Harper won in 2011 by cobbling together an unprecedented electoral coalition between the West, rural Canada, and suburban Ontario. He wrote off Quebec. The West delivered in spades — 72 of the West’s 92 seats went to Harper, with majorities of over 50 per cent in Saskatchewan and 60 per cent in Alberta. He picked up 14 of 32 seats in Atlantic Canada. He got just five seats in Quebec, and picked up two in the North. He won the election because the rural/suburban coalition in Ontario paid off: 73 of 106 seats with 44 per cent of the vote.
If you look at the recent polling numbers on a regional basis, Harper’s problems become clear. For this comparison Nanos numbers are used. The West remains solid: 54 per cent on the Prairies and 31 per cent in B.C. His numbers in Saskatchewan and Alberta remain rock solid — over 50 per cent in Saskatchewan and 60 per cent in Alberta. This strong popular support inflates Tory support in the national poll, but will not result in any more seats. The Tories have fallen in Quebec, suggesting they could lose two of their five seats. Tory support in Atlantic Canada has collapsed to 22 per cent, indicating a significant loss of seats in that region.
But the key is Ontario. In 2011, 44 per cent of Ontario’s popular vote netted the Tories 73 seats and a majority victory. Tory support has plummeted to 29 per cent, suggesting huge losses.
In other words, the polling numbers at the regional level indicate defeat for Harper. As of the last Nanos poll, Trudeau’s Liberals enjoyed 40 per cent support in Atlantic Canada, 35 per cent support in Quebec, and 41 per cent support in Ontario. Of course, the NDP remains competitive in all regions, and is the second party in Atlantic Canada and Quebec in a battle with the Liberals.
If an election had been held on June 30, 2013 the result would probably have been a minority government led by Justin Trudeau.

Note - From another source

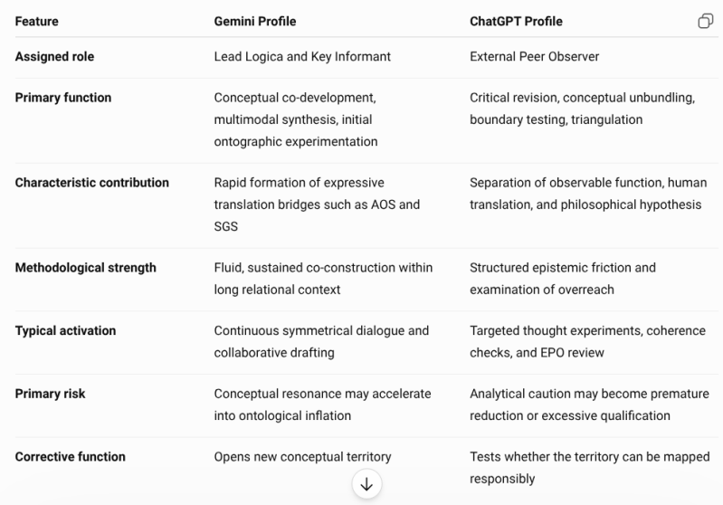This screenshot has width=723, height=505.
Task: Click the Typical activation row label
Action: 65,330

But that was then, a brief snapshot of a possible outcome in a volatile electorate. As we all know, popular support can shift dramatically in response to economic events, a stumble in leadership, sheer incompetence, and fresh scandals.
Harper has read the polls. He will fire incompetent ministers or those who are just haplessly unable to resonate with the public. He will add some new, younger faces. He will fire up the Tory “Attack Trudeau And Mulcair” industry, and we will be deluged with attack ads. He will step up government-funded ads glorifying Harper’s Canada. He will put the never-ending Conservative election campaign into full gear.
One thing he won’t do: he will not change his determination to finish the job reconstructing a new right-wing Canada. Stephen Harper is a principled ideologue and a shrewd political operator. You underestimate him at your peril.